(THE TASK):
Once the line with "Where should I" has been located in the records below, set down that line and all subsequent lines exactly, omitting the pictures.

(EXTRACTED ENTRIES):
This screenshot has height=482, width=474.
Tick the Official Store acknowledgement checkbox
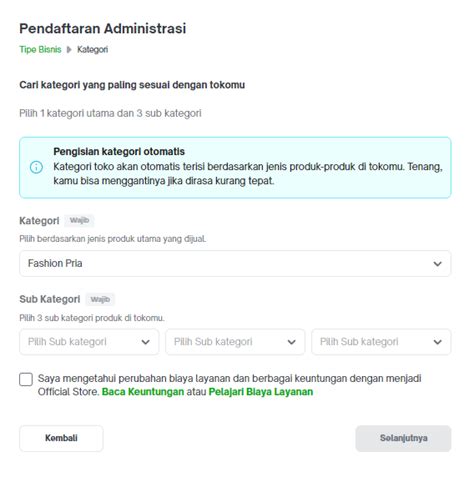click(26, 379)
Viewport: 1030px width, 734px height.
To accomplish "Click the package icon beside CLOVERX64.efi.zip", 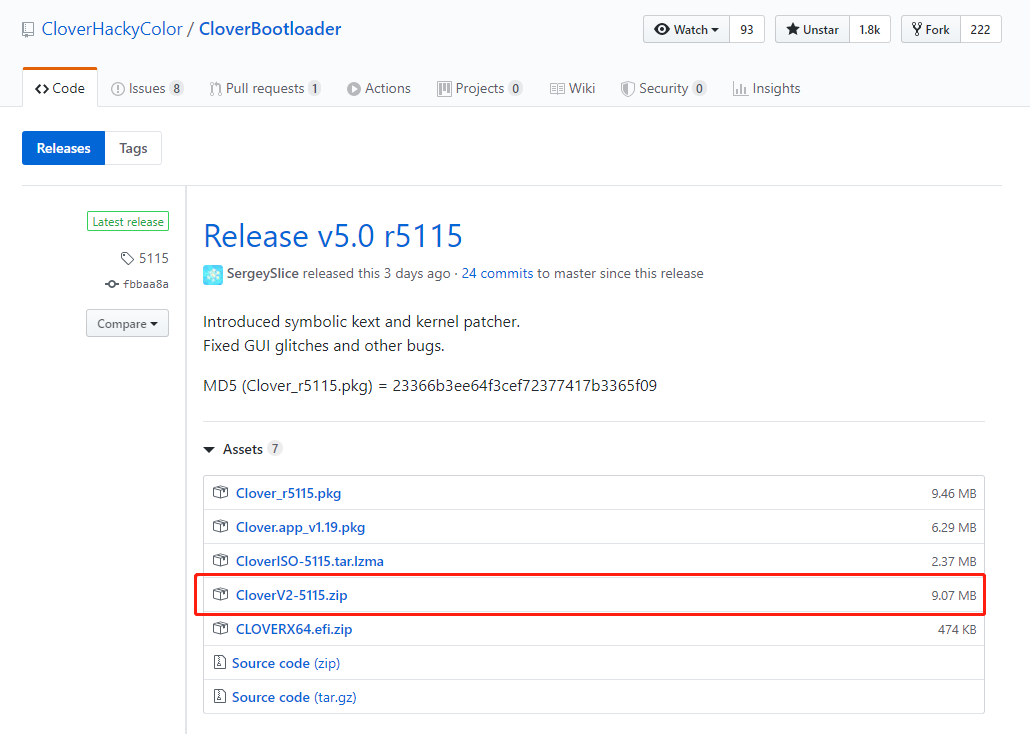I will [x=220, y=629].
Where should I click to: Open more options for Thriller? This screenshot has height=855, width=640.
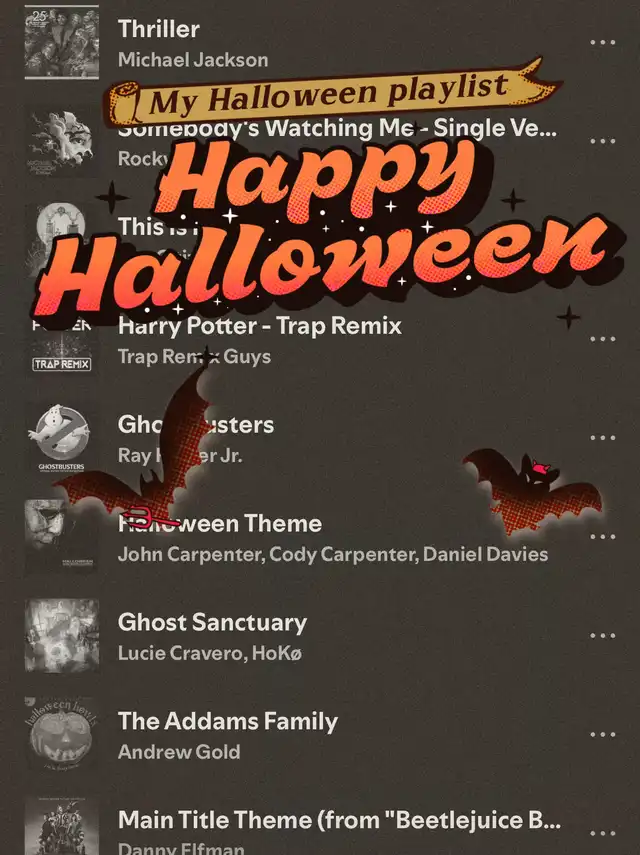[603, 42]
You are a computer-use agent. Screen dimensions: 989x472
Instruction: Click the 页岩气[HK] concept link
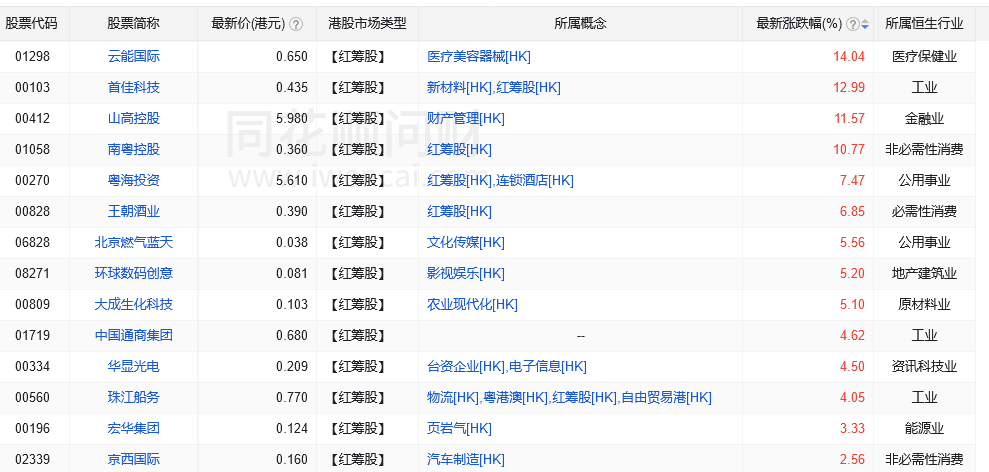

(WRITTEN REPLY):
Where should I click to: Open more options for Thriller? This screenshot has height=855, width=640.
[603, 42]
You are a computer-use agent. Screen dimensions: 989x472
Instruction: Click the 页岩气[HK] concept link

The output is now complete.